Iannello: «Ludopatia? In Calabria le istituzioni sono assenti»

La presidente regionale di Federconsumatori denuncia le disattenzione. E lancia un allarme: «I clan lucrano nel settore»

Pubblicato il: 24/10/2023 – 13:10
di Roberto De Santo
Iannello: «Ludopatia? In Calabria le istituzioni sono assenti»

LAMEZIA TERME Poca attenzione istituzionale per contrastare la ludopatia in Calabria. Nonostante la forte diffusione del fenomeno nella regione. Soprattutto tra giovanissimi. È un vero e proprio atto di accusa quello che Mimma Iannello, presidente di Federconsumatori Calabria solleva. Una disattenzione che si palesa, secondo Iannello, anche nei confronti della prevenzione nelle scuole. C’è di più. Per la presidente di Federconsumatori, il mondo del gaming è legato a filo doppio con la criminalità. «La ‘ndrangheta -sottolinea a questo proposito – ha un ruolo determinante di controllo diretto ed indiretto sull’intera filiera del gioco d’azzardo, sia esso legale che illegale». Da qui l’appello ad alzare la guardia sollecitato da Iannello.

Fonte: Federconsumatori Calabria

I numeri di quanti scommettono crescono in modo vorticoso anche in Calabria. Nonostante il livello di povertà diffusa nella regione. Sembra ci sia una contraddizione?
«Vero, c’è un evidente controsenso ma è proprio quando e dove è più complessa la condizione sociale ed ambientale, quanto più diffuse le disuguaglianze socio-economiche che il gioco, legale ed illegale, diventa la via per tentare la fortuna o estraniarsi da condizioni di solitudine o disagio. Tant’è, nei soggetti più fragili il gioco diventa nel tempo dipendenza, disturbo patologico. I dati elaborati del nostro rapporto nazionale e la mappa geografica sul gioco d’azzardo mostrano un Mezzogiorno “perso” nel gioco. La Calabria evidenzia giocate record a prova di quanto la bassa media di reddito pro capite annuo sia inversamente proporzionale a quella delle giocate (raccolta) delle realtà in cui si vive».
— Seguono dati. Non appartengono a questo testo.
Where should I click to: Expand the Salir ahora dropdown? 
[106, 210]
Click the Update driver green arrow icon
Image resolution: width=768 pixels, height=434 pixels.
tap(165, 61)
E dal vostro rapporto emerge che il gioco d’azzardo da remoto ha superato quello fisico. Anche qui la Calabria brilla per volume di scommesse. Da cosa può dipendere questo “sorpasso”?
«
La nostra rielaborazione regionale dello studio nazionale evidenzia come la Calabria purtroppo occupa le vette delle classifiche del gioco. Sicuramente sull’aumento del gioco online ha inciso il lungo isolamento dovuto alle restrizioni dettate dalla pandemia anche se, oggi che sono venute meno, prevale la convenienza del giocatore a isolarsi dietro uno smartphone o un computer che consente di giocare senza controllo sociale da qualsiasi luogo, a qualsiasi ora e per quanto tempo si desidera spaziando sulle infinite offerte di gioco. Una modalità di gioco che, al contrario del gioco fisico, aumenta l’anonimato del giocatore e allenta la pressione familiare e sociale. C’è da considerare che il gioco online conviene anche ai gestori delle attività, considerato che riduce costi ed i controlli mentre aumentano i profitti».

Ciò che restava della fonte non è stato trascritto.